Health officials briefed the Montgomery County Council on Tuesday about the county’s vaccination plan so far.
A Montgomery County, Maryland, lawmaker is pushing the county to begin vaccinating older adults, who are newly eligible for COVID-19 vaccines under sped-up state guidelines, as early as this week.
But county health officials say they are still working through the vaccinations of thousands of health care workers, and the state isn’t providing enough doses of the vaccines to begin putting shots in the arms of people age 75 and older in large numbers any time soon.
Under Phase 1b of Maryland’s coronavirus vaccination plan, those older adults were eligible to receive the shots starting Monday. Other jurisdictions, including neighboring Prince George’s County, are moving ahead with vaccines for people age 75 and older.
Speaking during a Montgomery County Council hearing Tuesday, At-Large Council member Hans Riemer pushed for expanding vaccinations under the state guidelines, and said seniors in Montgomery County “need to feel like they’re a priority.”
Earl Stoddard, the director of the county’s Office of Emergency Management and Homeland Security, said the county still has between 15,000 and 20,000 health care workers, such as dentists and pharmacists, to be vaccinated.
Moving seniors to the front of the line would also put the county in a dilemma.
“If we’re going to vaccinate 75-year-olds this week, it will be basically … taking doses away from the health care workers and giving them to the 75-and-older population,” Stoddard told council members during Tuesday’s hearing. “Those are the kinds of choices we will have to make.”
The county’s vaccination efforts will also be the subject of a virtual town hall discussion Tuesday at 7 p.m., hosted by the Montgomery County Council.
Supply low, demand sky-high
Overall, the supply of COVID-19 vaccines provided by Maryland is extremely limited. The county’s allotment for this week totaled just 7,300 first doses of the vaccine, officials told council members.
Demand, on the other hand, is sky-high.
As a first step in moving toward Phase 1b vaccinations, Montgomery County allowed residents to sign up to preregister for the next phase of vaccinations starting Friday.
As of Monday, some 53,000 people had signed up to preregister for Phase 1b vaccinations, said Dr. Raymond Crowel, director of the Montgomery County Health and Human Services Department.
Still, Riemer pushed for seniors to begin to be able to make vaccine appointments, even if they’re weeks into the future.
“There’s so much anxiety out there because older people are hearing that they can get vaccinated in Virginia, they can get vaccinated in D.C., they can get vaccinated in Prince George’s County,” Riemer said. “But they can’t get vaccinated in Montgomery County, and that is untenable. We have to be able to offer that.”

◆ **Given material**:
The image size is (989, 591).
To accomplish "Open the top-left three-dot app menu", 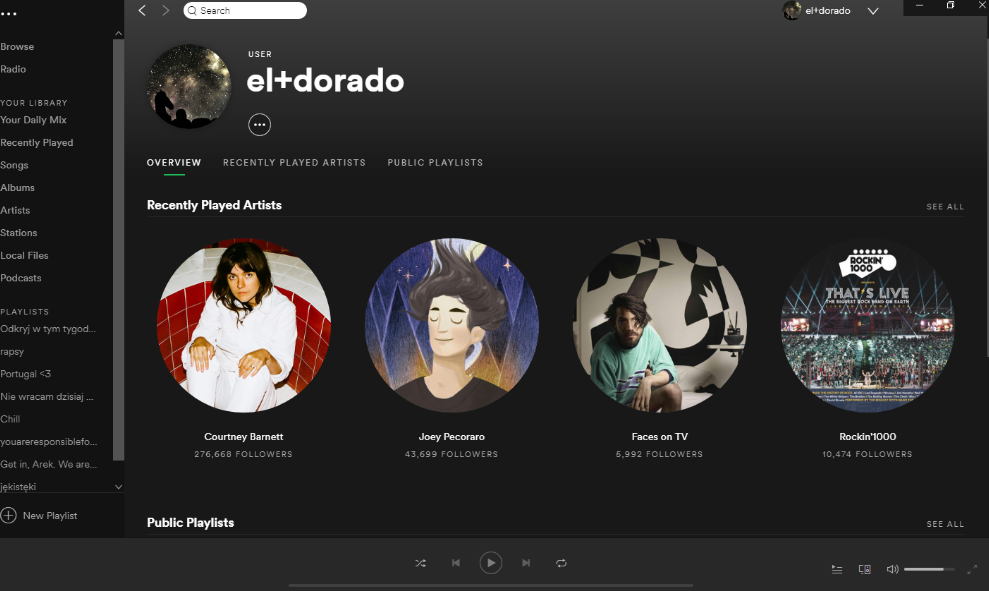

◆ **Exercise goal**: Print the part of the vaccination article from "The county’s vaccination efforts" up to and including "vaccinations starting Friday.", word for word.

◆ **Response for this exercise**:
The county’s vaccination efforts will also be the subject of a virtual town hall discussion Tuesday at 7 p.m., hosted by the Montgomery County Council.
Supply low, demand sky-high
Overall, the supply of COVID-19 vaccines provided by Maryland is extremely limited. The county’s allotment for this week totaled just 7,300 first doses of the vaccine, officials told council members.
Demand, on the other hand, is sky-high.
As a first step in moving toward Phase 1b vaccinations, Montgomery County allowed residents to sign up to preregister for the next phase of vaccinations starting Friday.